What Do The Latest Vioxx Study Results Mean, And What Will Merck Do?
The assertions, claims, and interpretations about what the new data from the so-called "Approve" study means regarding any increased risk of a heart attack or stroke during the first year after a person stopped taking Vioxx, and how it will influence the developing Vioxx litigation, are all over the place — as you were starting to think after reading different articles.
The Wall Street Journal (WSJ) on May 12, 2006, under the headline "Merck Study Finds A Vioxx Risk After Use Ended", said that data for the fourth-year patients who were followed in the Approve study "suggests patients remained at risk of a heart attack or stroke during the first year after they stopped taking [Vioxx]." The WSJ article pointed out:
In a follow-up analysis of the 2,587-patient study called Approve that led the company to pull the drug from the market in September 2004, Merck officials said patients who took the drug during a three-year trial were 1.64 times as likely to have a heart attack or stroke during a subsequent year when they weren’t taking it, compared with those who had been on a placebo.

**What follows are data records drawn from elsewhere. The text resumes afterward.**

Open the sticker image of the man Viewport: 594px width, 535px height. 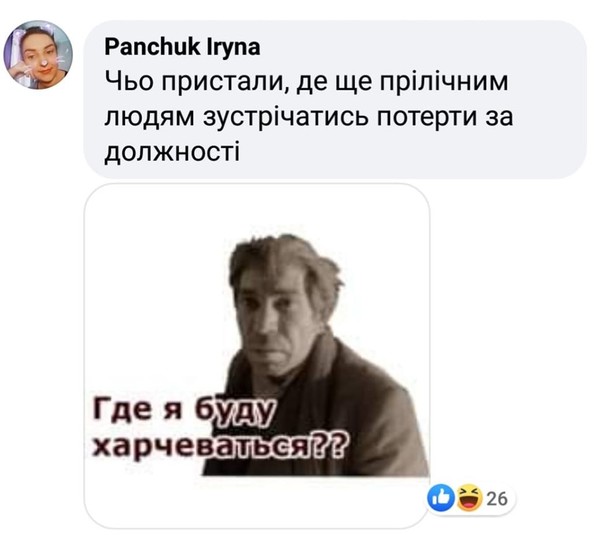point(257,355)
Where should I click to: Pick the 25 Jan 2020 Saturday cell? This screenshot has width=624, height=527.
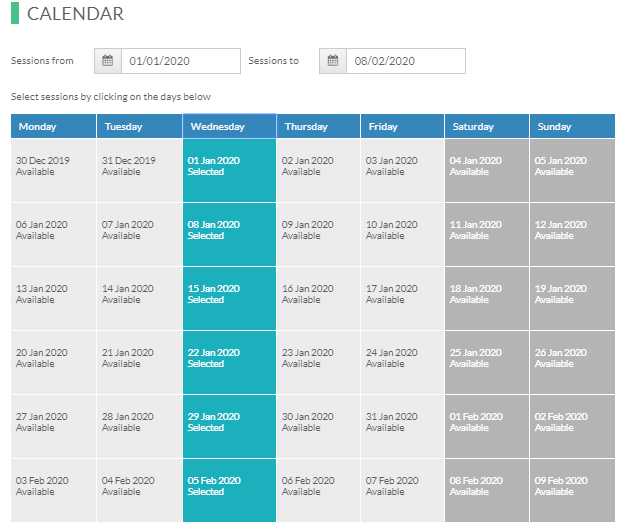tap(487, 363)
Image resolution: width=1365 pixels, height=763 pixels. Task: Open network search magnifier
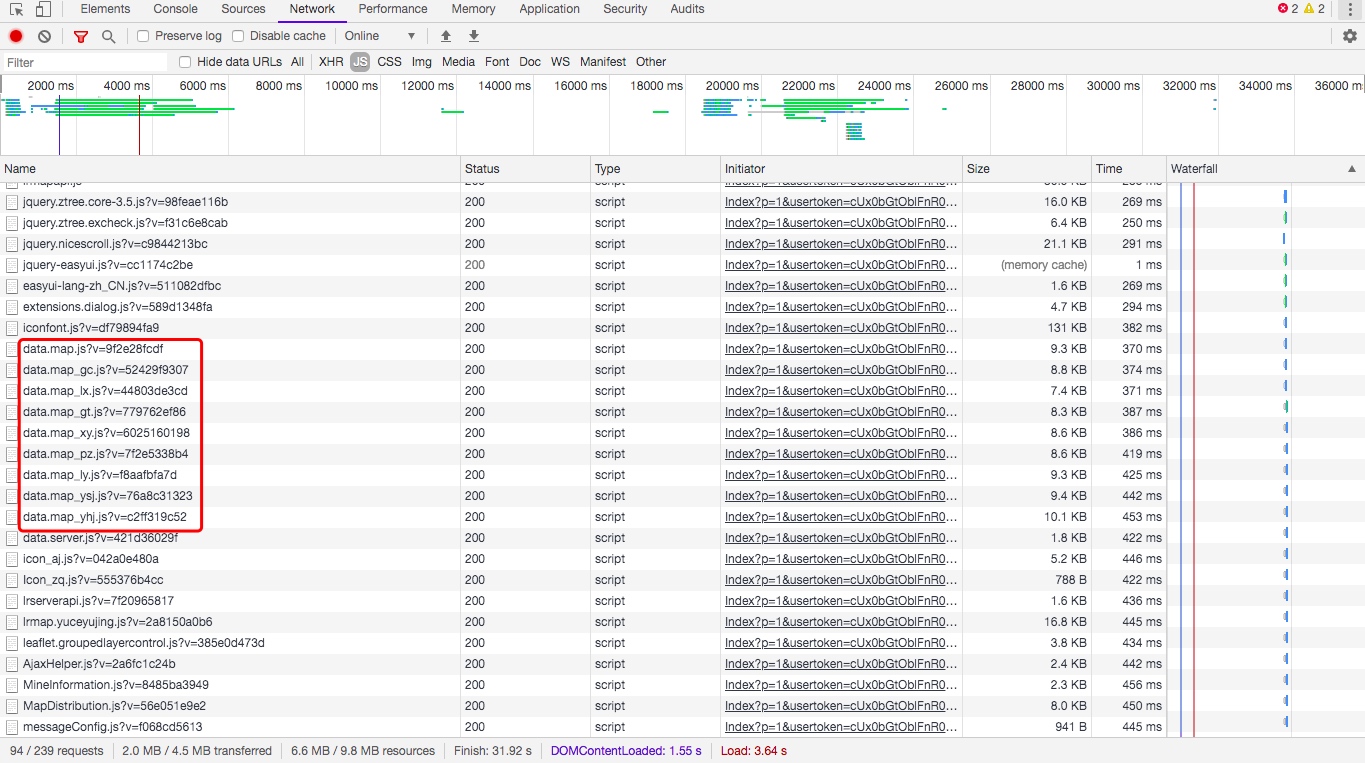(108, 36)
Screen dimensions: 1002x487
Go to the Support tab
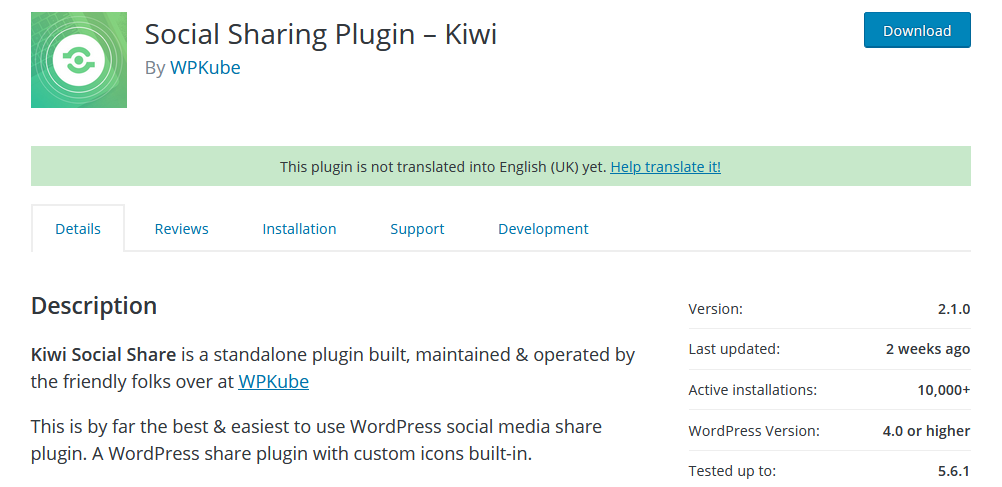(417, 229)
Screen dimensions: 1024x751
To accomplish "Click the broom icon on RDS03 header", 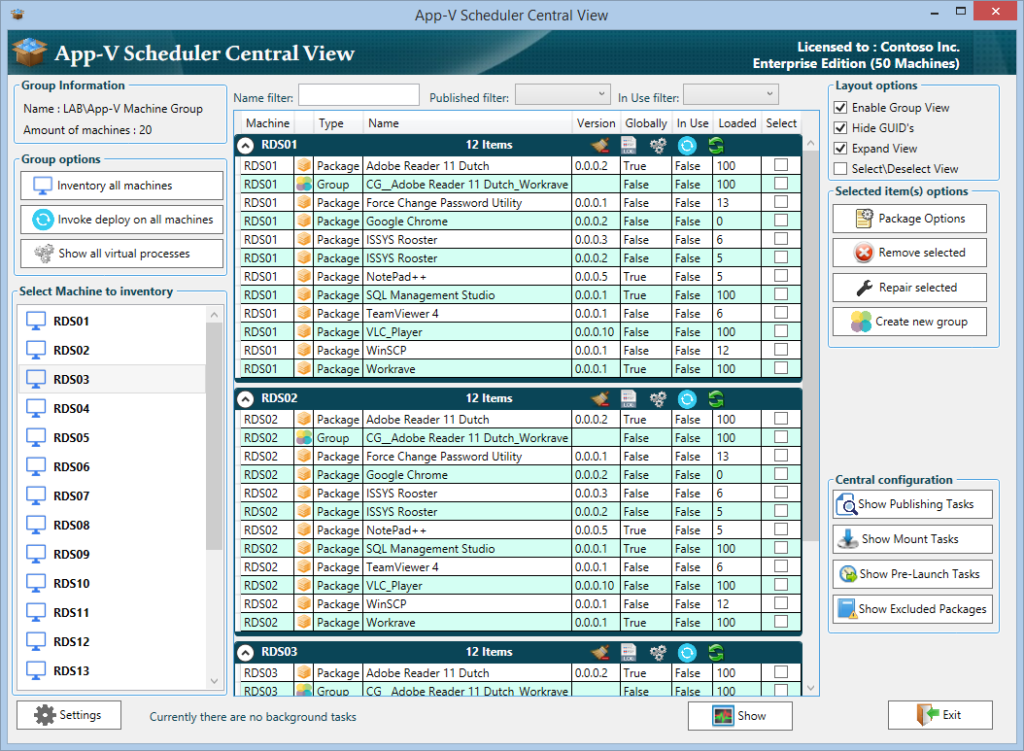I will point(598,651).
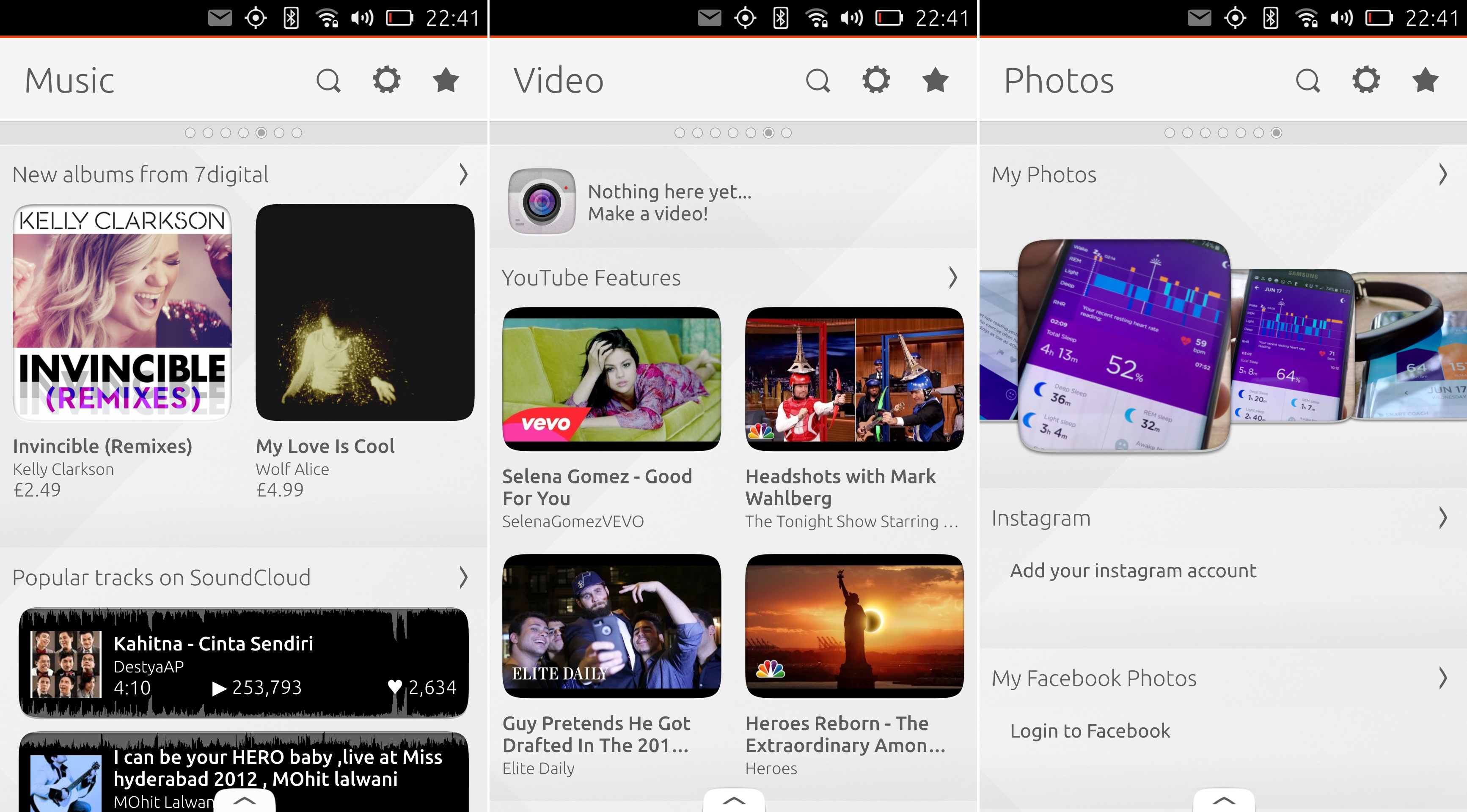Screen dimensions: 1467x812
Task: Click Login to Facebook
Action: pos(1090,731)
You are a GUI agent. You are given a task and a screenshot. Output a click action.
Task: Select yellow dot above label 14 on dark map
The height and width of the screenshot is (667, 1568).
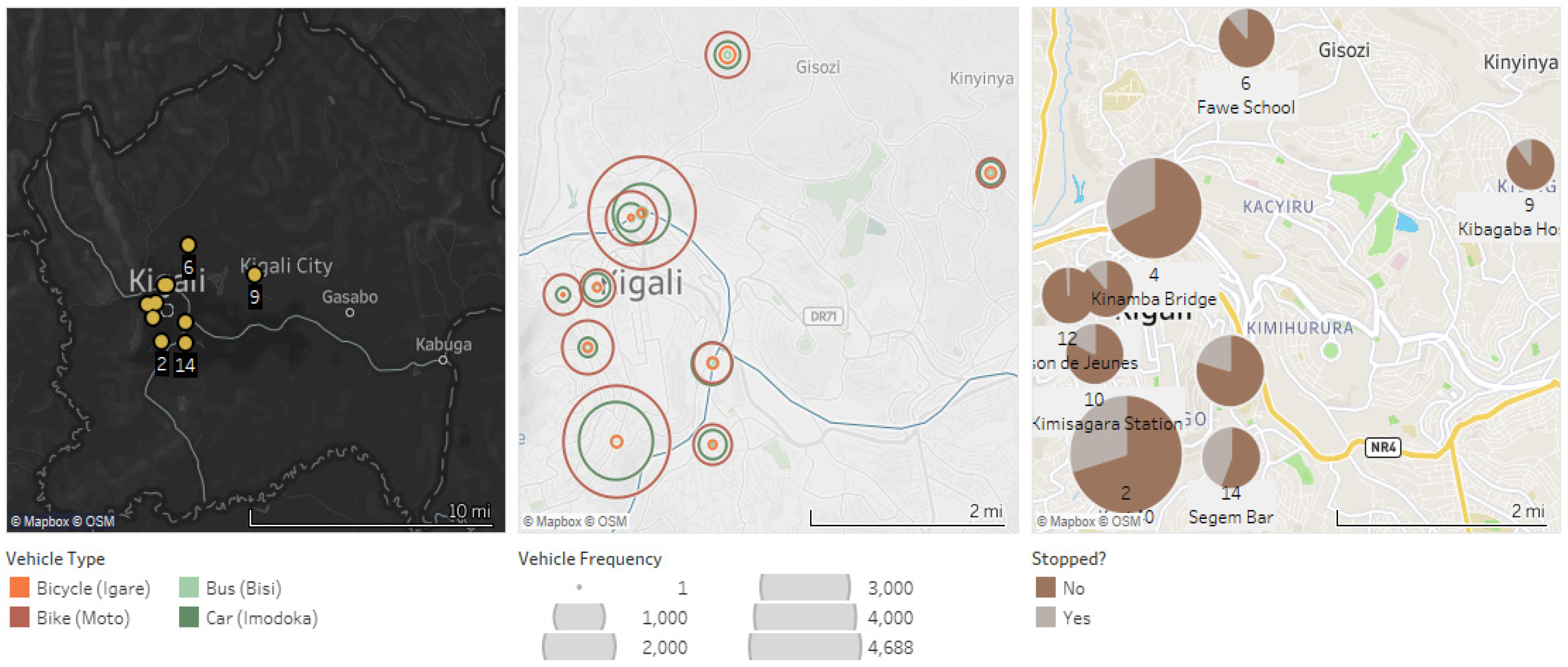coord(185,343)
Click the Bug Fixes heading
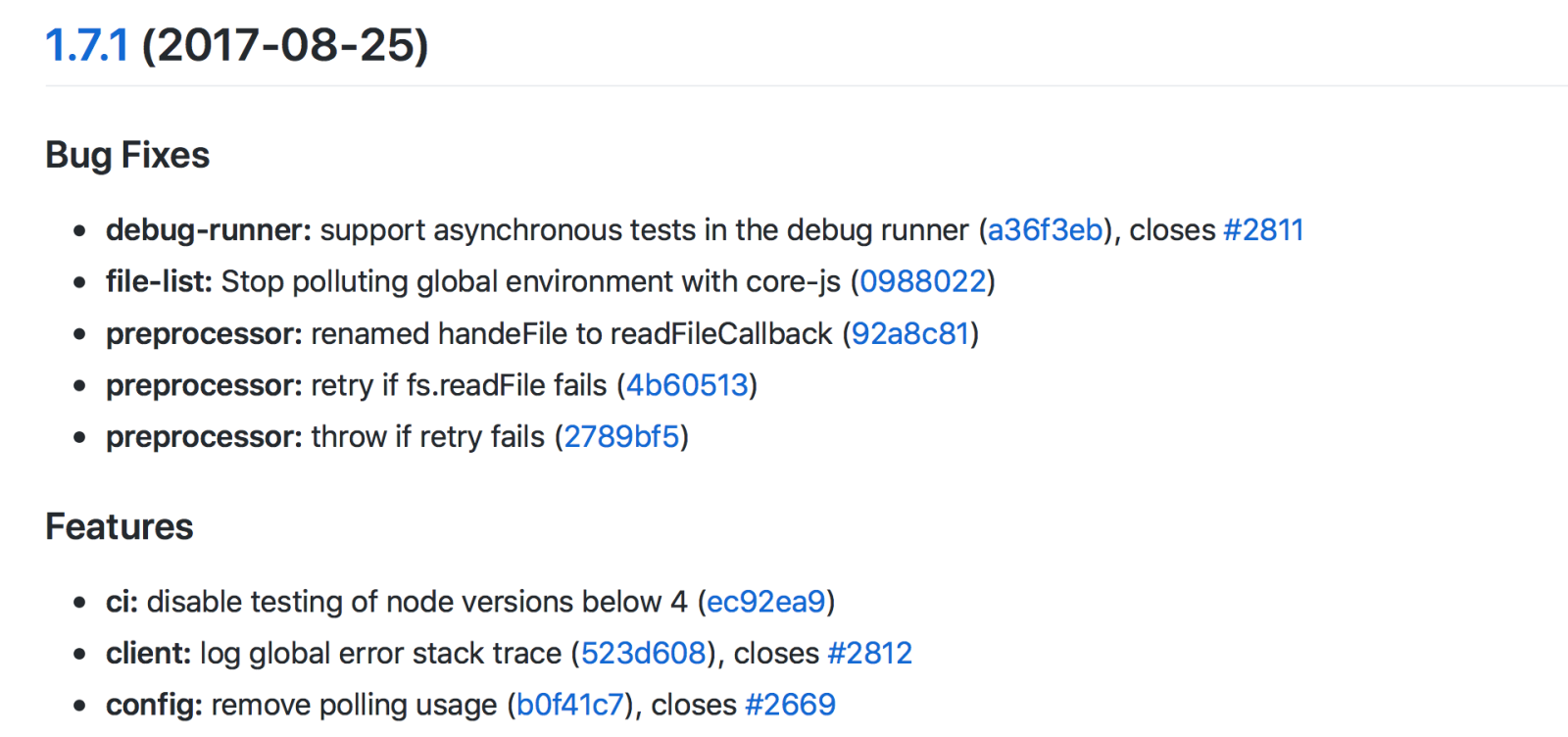Viewport: 1568px width, 737px height. click(x=127, y=155)
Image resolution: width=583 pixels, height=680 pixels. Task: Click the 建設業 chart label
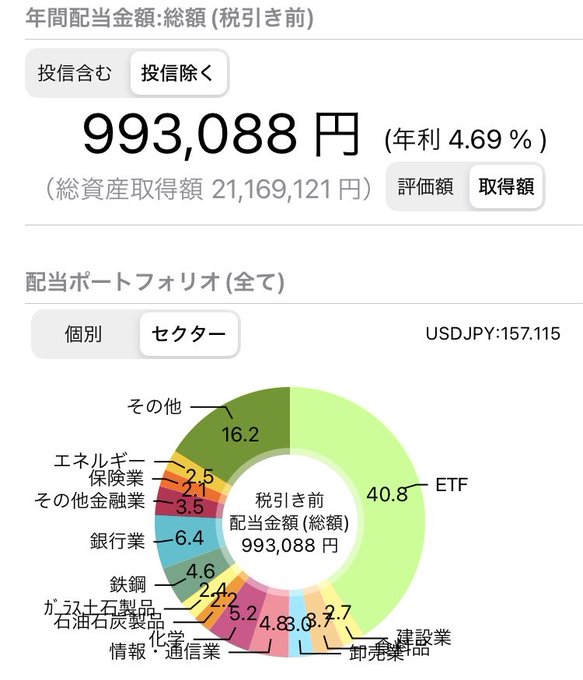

But this May 11, 2006 Associated Press (AP) article came at the new Approve data from a different angle, under this banner: "Study: Vioxx Users Not at Increased Risk — Study Finds Vioxx Users Not at Higher Risk of Heart Attack, Stroke in Year After Stopping Drug". This AP article showed the other side of the recent Approve data:
Merck said data from a "preliminary safety analysis" of an additional year of patient follow-up, part of the study’s original plan, did not show a statistically significant difference in the rate of heart attacks and strokes among patients who had been on Vioxx and those who had taken a dummy pill. That means the differences over that year could have been due to chance.
Merck’s general counsel Kenneth Frazier asserts that the new Approve results should help Merck defend itself against those legal cases — among the more than 11,000 Vioxx lawsuits filed against Merck to date — where a person blamed Vioxx for their heart attack or stroke event at some time in the year after they had already stopped using Vioxx. As reported in the May 11 AP Vioxx article, Mr. Frazier told analysts and reporters on a conference call: "We [at Merck] believe that the data don’t provide for a claim for a patient who had an event after they stopped taking [Vioxx]."
Perhaps Matthew Herper had the best handle on the situation when he used the headline "Vioxx: More Murk For Merck" for his May 11, 2006 online Forbes piece.
Merck says the data show that the heart risk from Vioxx does not persist, because the difference in outcomes between patients who stopped taking the drug and patients who stopped taking a placebo is not statistically significant. But responses from scientists and a Wall Street analyst were all over the map. . . .
The results do show that there is no statistically significant increase in heart attacks among patients who have stopped taking Vioxx compared to those who have stopped taking placebo. However, the data provide no certainty. The door is left open to arguments that Vioxx may increase the risk of heart attacks and strokes. Whether that is true could be crucial as Merck defends itself against more than 11,000 Vioxx-related lawsuits.
Meanwhile, just one week before this latest development in the Vioxx litigation, from "Vioxx Heart Risk Found to Be Early and Persistent", an online piece posted May 3, 2006 on MedPage Today, we learned that perhaps even very short-term Vioxx use — as little as a week or two weeks of daily use — could increase a Vioxx user’s risk of heart attack or stroke. Moreover, in direct contradiction to some of the recent takes on the latest Approve data (see above), this MedPage article indicated that the increased risk on having a cardiovascular event ended on day seven after one stopped taking Vioxx.
The possible increased risk of having a heart attack or stroke after only short-term use was emphasized in this May 2, 2006 Bloomberg article, "Vioxx-Linked Heart Attacks May Occur Within 2 Weeks, Study Says", which starts:
Merck & Co.’s Vioxx painkiller may raise the risk of a heart attack within two weeks after patients start taking the drug, earlier than previous studies have shown, according to Canadian researchers.
More than a fourth of 239 elderly patients who had heart attacks while on Vioxx did so within six to 13 days after they first started taking the drug, according to a study published online today by the Canadian Medical Association Journal.
Of course, all of this is under consideration by the various interested parties as the two-year anniversary of the Vioxx recall, and the lawsuit filing deadline for many Vioxx plaintiffs, rolls around in September 2006.